We must comment a bit about gas lift systems because they are in widespread use and have a significant impact on the facility process. Figure 2-19 is a diagram of a gas lift system from the facility engineer’s perspective. High-pressure gas is injected into the well to lighten the column of fluid and allow the reservoir pressure to force the fluid to the surface. The gas that is injected is produced with the reservoir fluid into the lowpressure system. Therefore, the low-pressure separator must have sufficient gas separation capacity to handle gas lift as well as formation gas.
httpv://www.youtube.com/watch?v=JDAdgbauNOM
If gas lift is to be used, it is even more important from a production standpoint that the low-pressure separator be operated at the lowest practical pressure.
Figure 2-20 shows the effects of wellhead backpressure for a specific set of wells. It can be seen that a one psi change in well backpressure will cause between 2 and 6 BFPD change in well deliverability.
The higher the injected gas pressure into the casing the deeper the last gas lift valve can be set.

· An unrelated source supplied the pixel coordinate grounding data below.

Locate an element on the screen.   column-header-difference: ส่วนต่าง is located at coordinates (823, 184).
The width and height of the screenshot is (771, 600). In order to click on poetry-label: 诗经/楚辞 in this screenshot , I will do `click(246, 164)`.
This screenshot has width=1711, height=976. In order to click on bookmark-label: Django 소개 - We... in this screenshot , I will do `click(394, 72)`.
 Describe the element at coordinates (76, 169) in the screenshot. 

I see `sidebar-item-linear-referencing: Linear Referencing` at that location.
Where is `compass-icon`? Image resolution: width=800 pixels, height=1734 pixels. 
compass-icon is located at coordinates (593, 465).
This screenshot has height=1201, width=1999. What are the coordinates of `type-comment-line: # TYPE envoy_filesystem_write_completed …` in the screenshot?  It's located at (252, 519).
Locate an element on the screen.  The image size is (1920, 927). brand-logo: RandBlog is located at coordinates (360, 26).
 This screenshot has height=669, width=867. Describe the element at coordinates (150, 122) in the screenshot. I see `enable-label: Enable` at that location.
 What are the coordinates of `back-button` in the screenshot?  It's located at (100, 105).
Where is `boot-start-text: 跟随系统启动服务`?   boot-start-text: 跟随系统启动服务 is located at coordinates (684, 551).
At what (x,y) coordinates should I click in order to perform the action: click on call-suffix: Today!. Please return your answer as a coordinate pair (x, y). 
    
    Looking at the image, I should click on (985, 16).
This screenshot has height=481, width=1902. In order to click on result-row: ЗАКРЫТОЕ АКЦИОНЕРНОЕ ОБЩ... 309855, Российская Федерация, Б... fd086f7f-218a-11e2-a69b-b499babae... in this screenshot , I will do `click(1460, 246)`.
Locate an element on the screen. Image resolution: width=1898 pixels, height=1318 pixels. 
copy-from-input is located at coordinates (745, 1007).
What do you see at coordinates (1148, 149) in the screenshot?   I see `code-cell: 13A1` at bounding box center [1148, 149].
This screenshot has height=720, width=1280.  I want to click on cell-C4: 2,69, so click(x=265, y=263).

As shown in Figure 2-21, for a typical well the higher the design injection the higher the flowrate. Most gas sales contracts are in the 1,000 to 1,200 psi range. Therefore, the process must be designed to deliver the sales gas at this pressure. As seen from Figure 2-21 at about this range a rather large change in gas injection pressure is necessary for a small change in well deliverability. In the range of pressures under consideration (approximately 65-psia suction, 1,215-psia discharge) a 1-psi change in suction pressure (i.e., low-pressure separation operating pressure) is equivalent to a 19-psi change in discharge pressure (i.e., gas lift injection pressure) as it affects compressor ratio and thus compressor horsepower requirements. A comparison of Figures 2-20 and 2-21 shows that a 1-psi lowering of suction pressure in this typical case is more beneficial than a 19-psi increase in discharge pressure for the wells with a low productivity index (PI) but not as beneficial for the high PI wells. The productivity index is the increase in fluid flow into the bottom of the well (in barrels per day) for a 1-psi drawdown in bottomhole pressure.
Figure 2-22 shows the effect of gas injection rate. As more gas is injected, the weight of fluid in the tubing decreases and the bottomhole flowing pressure decreases. This is balanced by the friction drop in the tubing. As more gas lift gas is injected, the friction drop of the mixture returning to the surface increases exponentially. At some point the friction drop effect is greater than the effect of lowering fluid column weight. At this point, injecting greater volumes of gas lift gas causes the bottomhole pressure to increase and thus the production rate to decrease. Each gas lift system must be evaluated for its best combination of injection rate, separator pressure, and injection pressure, taking into account process restraints (e.g., need to move the liquid through the process) and the sales gas pressure. In the vast majority of cases, a lowpressure separator pressure of about 50 psig and a gas lift injection pressure of 1,000 to 1,400 psig will prove to be near optimum.